----- Data to process
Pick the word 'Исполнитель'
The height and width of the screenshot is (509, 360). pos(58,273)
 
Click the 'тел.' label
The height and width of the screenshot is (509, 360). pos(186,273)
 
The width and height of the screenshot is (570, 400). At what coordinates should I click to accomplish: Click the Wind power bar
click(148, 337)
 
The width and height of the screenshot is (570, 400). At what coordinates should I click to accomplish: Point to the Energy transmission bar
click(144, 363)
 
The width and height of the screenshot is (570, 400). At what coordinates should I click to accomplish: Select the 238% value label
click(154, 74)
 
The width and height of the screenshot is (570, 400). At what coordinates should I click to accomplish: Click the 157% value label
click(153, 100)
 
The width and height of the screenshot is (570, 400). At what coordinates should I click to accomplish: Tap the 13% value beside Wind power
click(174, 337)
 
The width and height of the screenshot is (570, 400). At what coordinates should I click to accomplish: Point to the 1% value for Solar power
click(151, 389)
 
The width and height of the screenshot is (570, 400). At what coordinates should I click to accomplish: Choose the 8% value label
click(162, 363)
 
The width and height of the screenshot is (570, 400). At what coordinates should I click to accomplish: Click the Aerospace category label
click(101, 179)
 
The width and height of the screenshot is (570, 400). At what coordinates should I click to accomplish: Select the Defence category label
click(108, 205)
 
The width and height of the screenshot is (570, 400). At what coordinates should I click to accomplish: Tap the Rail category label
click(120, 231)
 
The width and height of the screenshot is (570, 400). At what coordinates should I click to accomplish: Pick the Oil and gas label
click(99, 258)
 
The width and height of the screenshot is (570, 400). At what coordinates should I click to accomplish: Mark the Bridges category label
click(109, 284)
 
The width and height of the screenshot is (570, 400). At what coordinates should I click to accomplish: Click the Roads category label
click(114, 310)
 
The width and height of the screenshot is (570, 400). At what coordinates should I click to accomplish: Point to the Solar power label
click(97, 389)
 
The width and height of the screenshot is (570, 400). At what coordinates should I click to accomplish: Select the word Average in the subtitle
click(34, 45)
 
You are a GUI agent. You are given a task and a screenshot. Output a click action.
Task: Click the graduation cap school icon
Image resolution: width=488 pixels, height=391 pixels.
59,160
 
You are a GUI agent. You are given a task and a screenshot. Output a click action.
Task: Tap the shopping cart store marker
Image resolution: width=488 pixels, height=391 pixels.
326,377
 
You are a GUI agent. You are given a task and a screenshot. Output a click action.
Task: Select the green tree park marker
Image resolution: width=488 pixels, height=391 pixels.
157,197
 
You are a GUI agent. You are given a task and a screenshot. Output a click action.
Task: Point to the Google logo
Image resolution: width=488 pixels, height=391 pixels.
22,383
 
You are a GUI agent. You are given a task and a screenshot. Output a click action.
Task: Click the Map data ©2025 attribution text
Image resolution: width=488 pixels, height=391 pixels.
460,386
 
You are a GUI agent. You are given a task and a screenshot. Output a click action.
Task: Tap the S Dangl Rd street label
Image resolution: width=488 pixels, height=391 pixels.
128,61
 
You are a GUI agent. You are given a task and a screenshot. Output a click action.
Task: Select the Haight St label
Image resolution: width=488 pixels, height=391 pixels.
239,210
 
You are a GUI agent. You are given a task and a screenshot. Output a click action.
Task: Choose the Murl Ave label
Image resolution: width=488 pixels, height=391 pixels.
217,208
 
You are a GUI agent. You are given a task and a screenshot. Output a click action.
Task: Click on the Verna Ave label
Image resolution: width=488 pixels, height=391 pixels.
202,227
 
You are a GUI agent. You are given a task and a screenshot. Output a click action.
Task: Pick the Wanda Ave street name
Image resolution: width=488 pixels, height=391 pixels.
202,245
----------
- What is required -
Set out all of the items above as a numbered list, without the blank lines.

- Right answer -
1. Pick the word 'Исполнитель'
2. The height and width of the screenshot is (509, 360). pos(58,273)
3. Click the 'тел.' label
4. The height and width of the screenshot is (509, 360). pos(186,273)
5. The width and height of the screenshot is (570, 400). At what coordinates should I click to accomplish: Click the Wind power bar
6. click(148, 337)
7. The width and height of the screenshot is (570, 400). At what coordinates should I click to accomplish: Point to the Energy transmission bar
8. click(144, 363)
9. The width and height of the screenshot is (570, 400). At what coordinates should I click to accomplish: Select the 238% value label
10. click(154, 74)
11. The width and height of the screenshot is (570, 400). At what coordinates should I click to accomplish: Click the 157% value label
12. click(153, 100)
13. The width and height of the screenshot is (570, 400). At what coordinates should I click to accomplish: Tap the 13% value beside Wind power
14. click(174, 337)
15. The width and height of the screenshot is (570, 400). At what coordinates should I click to accomplish: Point to the 1% value for Solar power
16. click(151, 389)
17. The width and height of the screenshot is (570, 400). At what coordinates should I click to accomplish: Choose the 8% value label
18. click(162, 363)
19. The width and height of the screenshot is (570, 400). At what coordinates should I click to accomplish: Click the Aerospace category label
20. click(101, 179)
21. The width and height of the screenshot is (570, 400). At what coordinates should I click to accomplish: Select the Defence category label
22. click(108, 205)
23. The width and height of the screenshot is (570, 400). At what coordinates should I click to accomplish: Tap the Rail category label
24. click(120, 231)
25. The width and height of the screenshot is (570, 400). At what coordinates should I click to accomplish: Pick the Oil and gas label
26. click(99, 258)
27. The width and height of the screenshot is (570, 400). At what coordinates should I click to accomplish: Mark the Bridges category label
28. click(109, 284)
29. The width and height of the screenshot is (570, 400). At what coordinates should I click to accomplish: Click the Roads category label
30. click(114, 310)
31. The width and height of the screenshot is (570, 400). At what coordinates should I click to accomplish: Point to the Solar power label
32. click(97, 389)
33. The width and height of the screenshot is (570, 400). At what coordinates should I click to accomplish: Select the word Average in the subtitle
34. click(34, 45)
35. You are a GUI agent. You are given a task and a screenshot. Output a click action.
36. Task: Click the graduation cap school icon
37. Image resolution: width=488 pixels, height=391 pixels.
38. 59,160
39. You are a GUI agent. You are given a task and a screenshot. Output a click action.
40. Task: Tap the shopping cart store marker
41. Image resolution: width=488 pixels, height=391 pixels.
42. 326,377
43. You are a GUI agent. You are given a task and a screenshot. Output a click action.
44. Task: Select the green tree park marker
45. Image resolution: width=488 pixels, height=391 pixels.
46. 157,197
47. You are a GUI agent. You are given a task and a screenshot. Output a click action.
48. Task: Point to the Google logo
49. Image resolution: width=488 pixels, height=391 pixels.
50. 22,383
51. You are a GUI agent. You are given a task and a screenshot. Output a click action.
52. Task: Click the Map data ©2025 attribution text
53. Image resolution: width=488 pixels, height=391 pixels.
54. 460,386
55. You are a GUI agent. You are given a task and a screenshot. Output a click action.
56. Task: Tap the S Dangl Rd street label
57. Image resolution: width=488 pixels, height=391 pixels.
58. 128,61
59. You are a GUI agent. You are given a task and a screenshot. Output a click action.
60. Task: Select the Haight St label
61. Image resolution: width=488 pixels, height=391 pixels.
62. 239,210
63. You are a GUI agent. You are given a task and a screenshot. Output a click action.
64. Task: Choose the Murl Ave label
65. Image resolution: width=488 pixels, height=391 pixels.
66. 217,208
67. You are a GUI agent. You are given a task and a screenshot. Output a click action.
68. Task: Click on the Verna Ave label
69. Image resolution: width=488 pixels, height=391 pixels.
70. 202,227
71. You are a GUI agent. You are given a task and a screenshot. Output a click action.
72. Task: Pick the Wanda Ave street name
73. Image resolution: width=488 pixels, height=391 pixels.
74. 202,245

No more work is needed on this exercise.